I crouch down and listen carefully. There are six of them, moving slowly around the abandoned office space I’ve entered, trying to find a way through to the center of the city. Four of the enemies are Clickers. They’re blind, so if I move very quietly, they won’t spot me with their echolocation. But then there are two Runners. Still in the first stages of infection, they can see me coming. Using a gun is out of the question: That will bring every single one of them all down on me immediately. Not only that…I don’t have enough bullets.
Of course I recommend The Last of Us, Naughty Dog’s action-adventure. It’s an extremely good game, set in the bones of our dead world. Sadly, given how much I cherish ND’s previous series, Uncharted, it is not a great game. In Uncharted, we galloped our way through exotic locales on an Indiana Jones-style escapade. In TLoU, we trudge our way across a ruined landscape, survivors of the cordyceps plague that decimated humanity. It’s not the most gleeful experience, but it is a compelling one.
ND has managed to create a gameworld that is strikingly real (I’ll be using that word a lot). It’s an imperfect game, but it deserves to be on your play list. Here’s why.
Joel is a man with a tragic past. Come to think of it, his present ain’t all that great, either: A smuggler in a ghetto where martial law is strictly enforced, he isn’t living so much as surviving. Twenty years ago, a plague based on the cordyceps fungus wiped out unknown millions of victims. (The cordyceps fungus, incidentally, does exist and infects the brains of wasps, changing their behavior in order to infect other wasps.) Joel earns ration cards smuggling all sorts of cargo, including guns.
For reasons made clear in the game, he’s required to bring a 14-year-old girl, Ellie, to a group known as the Fireflies, who are rebelling against the military-run government. Of course, there are complications, and Joel and Ellie are forced to go beyond the Quarantine Zone walls, where the plague victims, known as the Infected, roam.
The word “zombie” is never mentioned in the game, but that’s what they are: mindless, flesh-eating former humans. In a nod to the fast- vs. slow-moving zombies debate, the Infected are both, depending on which of the four stages of infection they’re at. The slow ones, the Clickers, are tougher than the quicker Runners. But those aren’t Joel and Ellie’s only enemies. Humans are out and about too, and in some ways, they’re far more dangerous.

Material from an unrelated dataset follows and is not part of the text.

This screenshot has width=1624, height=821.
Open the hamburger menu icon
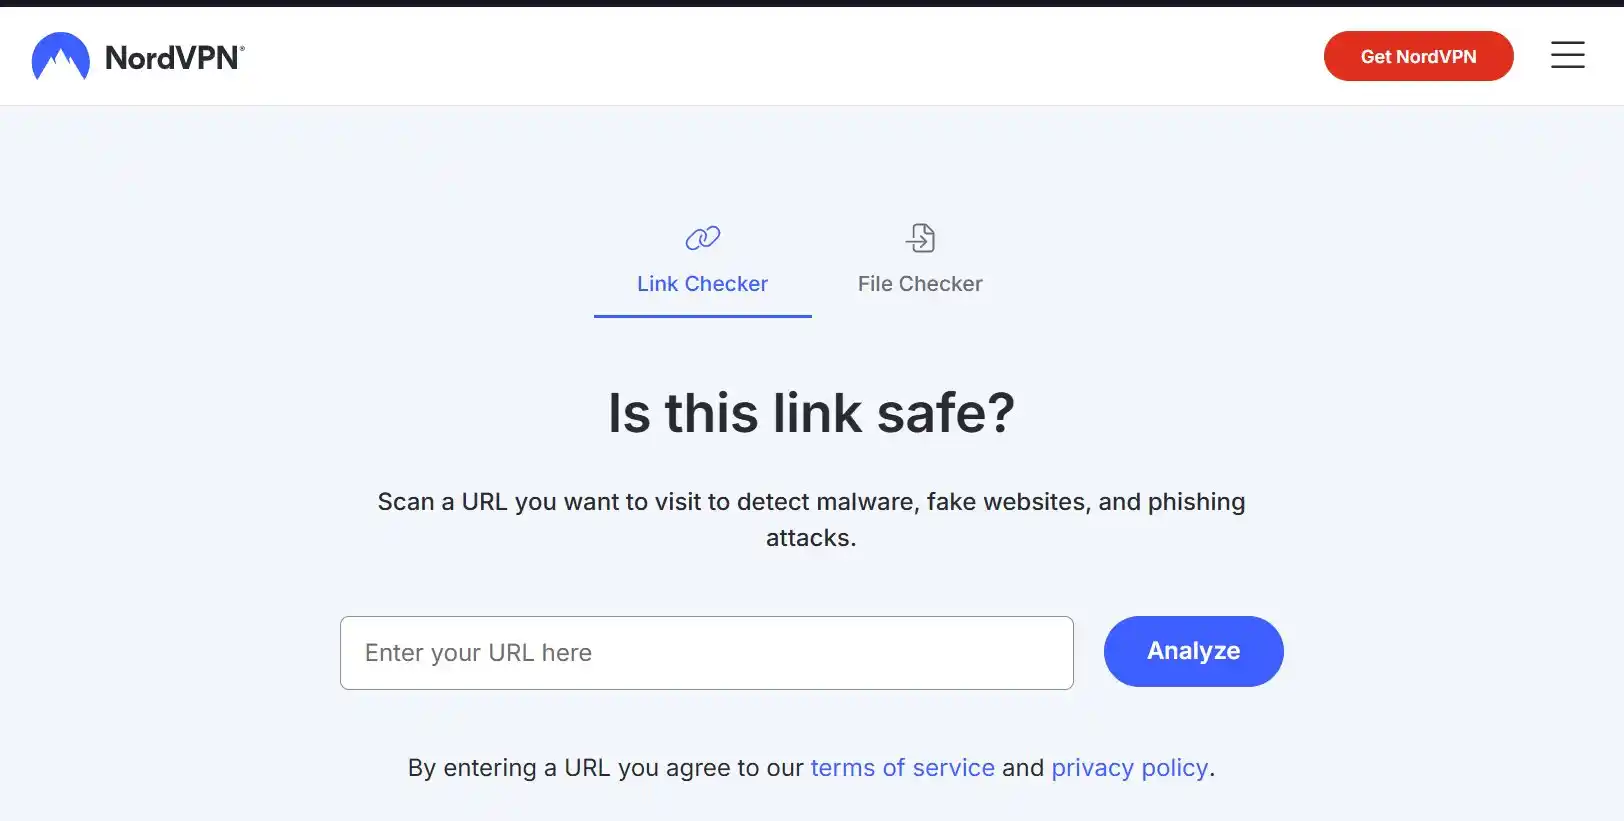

It’s a simple enough story. Too simple, actually—The Walking Dead, this isn’t. TLoU does a very good job at capturing the feel of a survival game, but the plot mostly took the straight and narrow path, when I would have loved some curves.
This game plays nothing like an Uncharted game. Compared to most of its peers, TLoU has an attention to realism that deserves both note and praise.
Joel acts and reacts more like a human than a videogame character. He can’t skitter up the sides of buildings parkour-style, and he doesn’t drop from extreme heights into wagon-loads of hay. Other than vaulting over low obstacles, he can’t even jump. Walking speed is paced and deliberate; it feels slow at the start, but it fits the mood. When Joel runs, you can hear him panting from exertion.
Panting also gives away his position, and that’s a bad idea in this game; stealth is more often the order of the day. Joel and his companion find themselves traversing a lot of territory, through abandoned urban environments and the outdoors. A lot of the time, that involves carefully approaching and silently eliminating infected and humans alike, in order to avoid raising the alarm. Creeping through empty decaying buildings, looking out for infected, trying to figure out how to slip past or catch one unawares is TLoU’s core experience. That’s not to say you won’t find yourself in a panicked run from time to time, as both pursuer and prey.
At more than one point, we need to attack a hard-to-kill Clicker. In order to sneak up on it, we have to walk slowly. So instead of pressing up on the left joystick, we need to gently nudge it. One unthinking gesture, and the Clickers descend. This is how cool the game is: I had to move as carefully as Joel.
When you fight, the fights are short, but they’re far more real and desperate. It takes only two or three shots to put down an enemy–but since being shot puts you off your aim, you stagger. That makes for tense games of hide-and-seek where the winning move is to get the bead on your enemy and shoot before he hits you. Succeed, and you can get a second decisive shot off before they recover. Fail, and they’ll do the same to you. It’s some of the most realistic fighting I’ve done on a PS3.
TLoU’s other nod to realism is that actions like healing and crafting take time, which you may not have. Of course, taking away instant healing fits this game perfectly, and it’s a better experience for it.Also, when you’re healing, you’re unable to defend yourself. And if you don’t complete the heal, you don’t recover any health. Another time-consuming activity? Switching to a weapon in your backpack. You can have only one one-handed and one two-handed gun ready at any time, at least initially.
Your McGyvering takes on a more urgent tone when you’re trying to fashion a Molotov cocktail before the Infected reach you.